I nodded. “Do you have your suspicions?”
“It had to have been a real connoisseur who took the box. There were much flashier ones in the collection—more ornate but not nearly as valuable. The person who took this recognized the box for what it was and took it to complete his own collection, I am sure.”
“So there’s no likelihood of the box being resold, then.”
“Unless it was stolen on behalf of someone else who had offered a large sum of money for it—and even then it would never appear on the open market, so I’d have no hope of retrieving it.”
“You think it has gone to the Riviera, ma’am?”
She sighed. “It could be sitting on any mantelpiece in Birmingham, for all I know, but the only person on that guest list who truly fits the bill is Sir Toby Groper and he remarked to me that he was off back to his villa in Nice immediately after the reception.”
“Sir Toby Groper—he owns Britannia Motors, doesn’t he?”
She nodded. “One of the richest men in the country. He comes from money, of course. The Gropers acquired their wealth and status with their armament factories, and they earned themselves a peerage for their role in the Boer War. Toby was a young man, scarcely out of Oxford, when he invented a revolutionary motorcar engine. His Fearless Flyers have been wining races and rallies all over the world. So a baronet, and a rich one, but not really one of us.”

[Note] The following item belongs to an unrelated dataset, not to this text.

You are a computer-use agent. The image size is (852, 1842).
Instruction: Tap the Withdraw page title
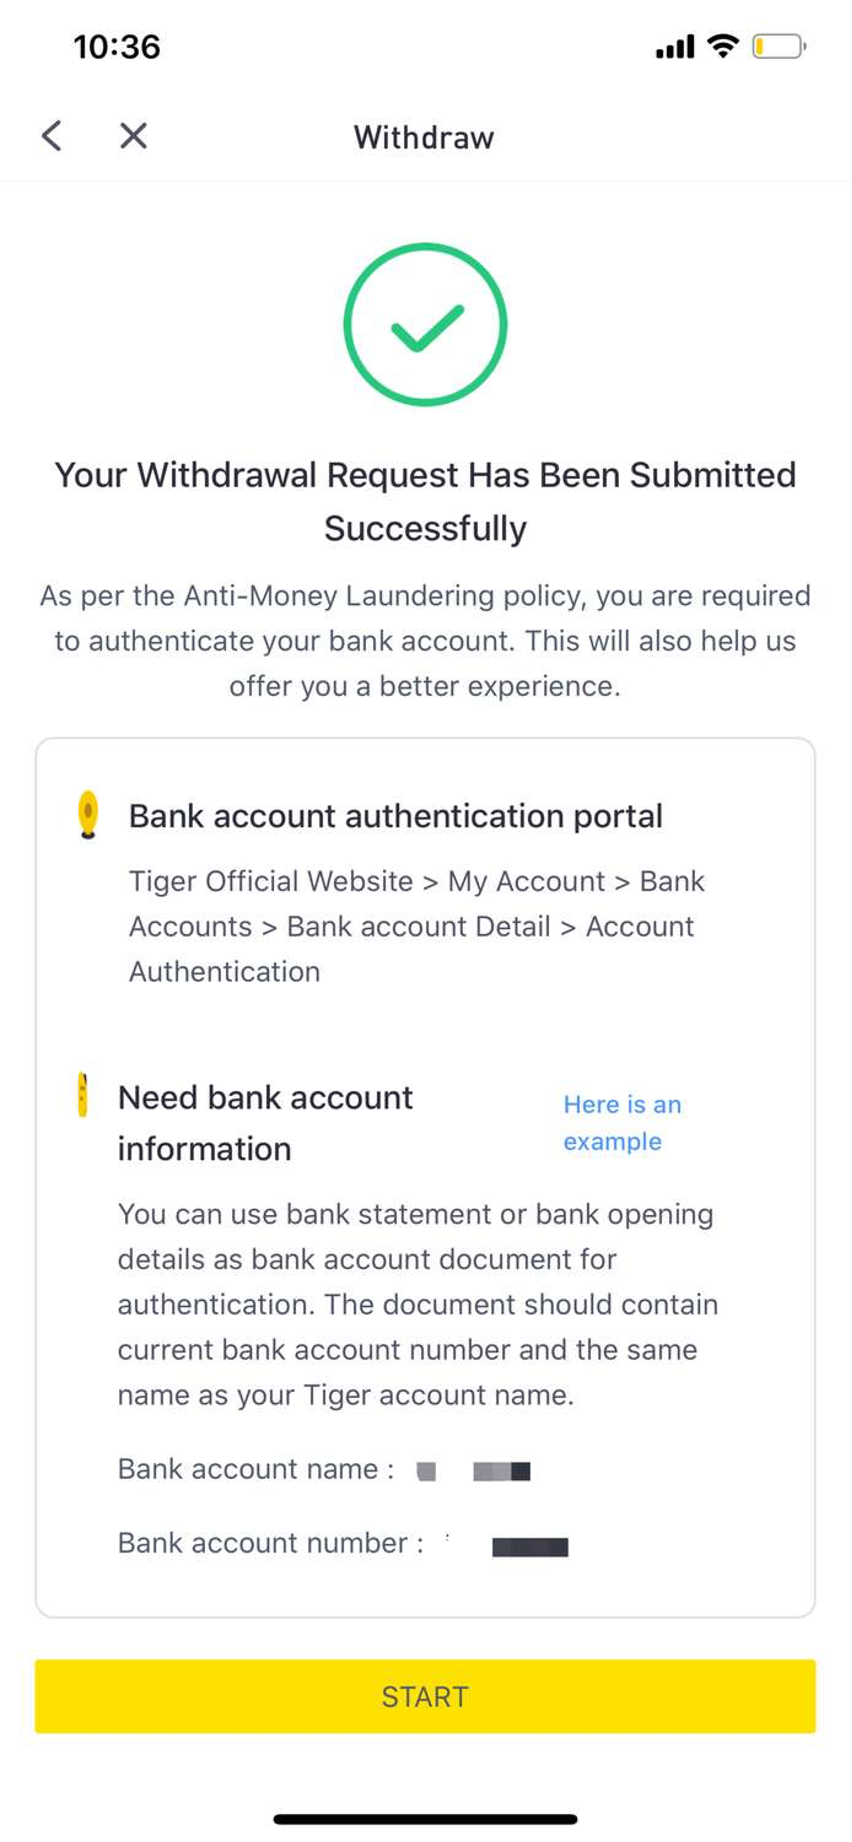click(x=424, y=137)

“Do you think he is the one who took your snuffbox because he’s not one of us?”
She smiled. “No, my dear. I think he took it because he has become a passionate, should one say obsessive, collector of antiques and objets d’art.”
“Why do you think he wanted that particular snuffbox? Was it because it was small enough to take?”
“Ah, you see, snuffboxes came up during a previous conversation a year or so ago, in his private box at the Brooklands Racetrack. He probably thinks I have forgotten, but I seldom forget anything. He told me then that he had been searching in vain for a snuffbox owned by Louis XVI. So much was looted from the palaces, you see, during the Revolution.”
“And the box that was taken?”
“Was given by Marie Antoinette as a present to her husband. It’s a delightful little thing—enameled gold, with pictures of shepherds and shepherdesses all over it. But inside the lid is a miniature of Marie Antoinette, in a frame of perfect diamonds.”
“It sounds charming.”
“It is. I was most fond of it.” A wistful look came over her face. “Of course I may be quite wrong. I may be maligning the poor man. But I pride myself on being an excellent judge of character and I formed the opinion that Sir Toby is the kind of man who will do what it takes to achieve any objective.”
“So what exactly do you want me to do, ma’am?”
The queen looked surprised. “Go to his villa and retrieve the snuffbox for me.”